This example occurs in a tiresomely familiar calculus problem where you put a constraint on the perimeter of the window, thus turning it into a one-variable problem, then finding the values of the width and height that give the maximum area. In this post, I am not going to get that far. All I will do is come up with a calculation for the area. I will describe a way you might do it on a laptop five or ten years from now.
You have an algebra application that shows a screen with some operations that you may select to paste into your calculation. The ones we use are called plus, times, power, value and input. You choose a function called value, and label it "Area of window". You recognize that the answer is the sum of the areas of the rectangle and the area of the semicircle, so you choose plus and attach to it two inputs which you label "area of rectangle" and "area of semicircle", like this:
The notational metaphor is that the computation starts at the bottom and goes upward, performing the operations indicated.

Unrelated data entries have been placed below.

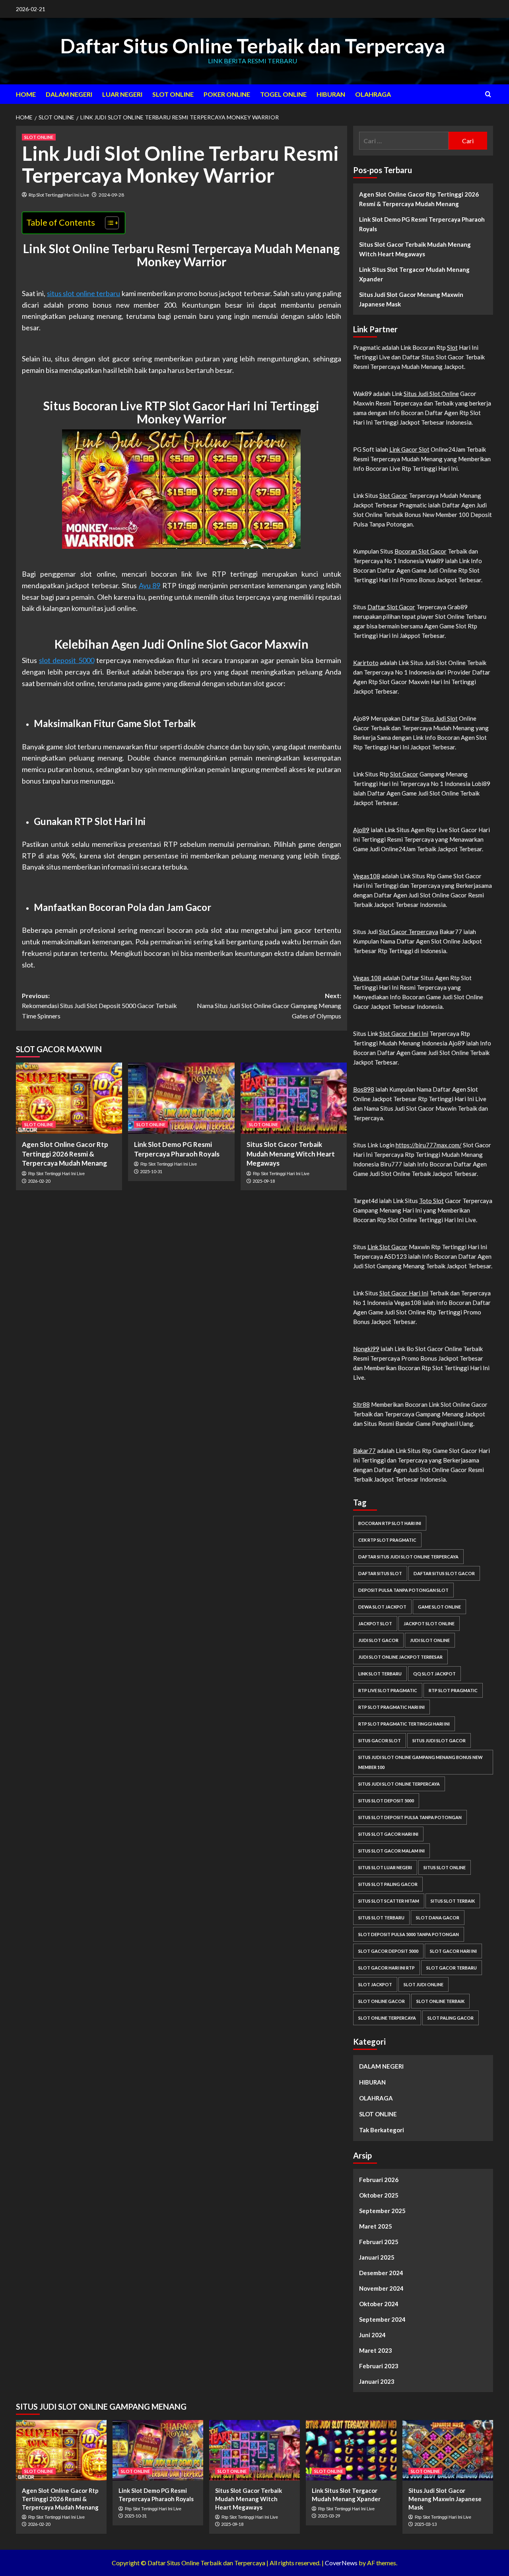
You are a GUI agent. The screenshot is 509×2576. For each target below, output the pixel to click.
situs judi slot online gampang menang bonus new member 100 (420, 1762)
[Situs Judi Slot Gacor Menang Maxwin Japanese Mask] (447, 2450)
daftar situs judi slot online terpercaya (408, 1556)
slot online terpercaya (387, 2017)
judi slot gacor (378, 1640)
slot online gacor (381, 2001)
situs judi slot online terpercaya (399, 1783)
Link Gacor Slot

You know (or are told by the system) that the area of a rectangle is the product of its width and height, so you replace the value called "area of rectangle" with a times button and attach two values called $w$ and $h$:
You also determine that the area under the semicircle is half the area of a circle of radius $r$ (where $r$ must be calculated).
You have a function for the area of a circle of radius $r$, so you attach that:
Finally, you use the fact that you know that the semicircle has a radius which is half the width of the rectangle.
Now, to make the calculation operational, you attach two inputs named "width" and "height" and feed them into the values $w$ and $h$. When you type numbers into these buttons, the calculation will proceed upward and finally show the area of the window at the top.
In a later post I will produce a live version of this diagram. (Added 2012-09-08: the live version is here.) Right now I want to get this post out before I leave for MathFest. (I might even produce the live version at MathFest, depending on how boring the talks are.)
You can see an example of a live calculation resembling this in my post A visualization of a computation in tree form.
Remarks
Who
- This calculation might be a typical exercise for a student part way along learning basic algebra.
- College students and scientists and engineers would have a system with a lot more built-in functions, including some they built themselves.
Syntax
- Once you have grasped the idea that the calculation proceed upward from the inputs, carrying out the operations shown, this picture is completely self-explanatory.
- Well, you have to know what the operations do.
- The syntax for standard algebra is much more difficult to learn (more later about this).
- The syntax actually used in later years may not look like mine.
- For one thing, the flow might run top down or left to right instead of bottom up.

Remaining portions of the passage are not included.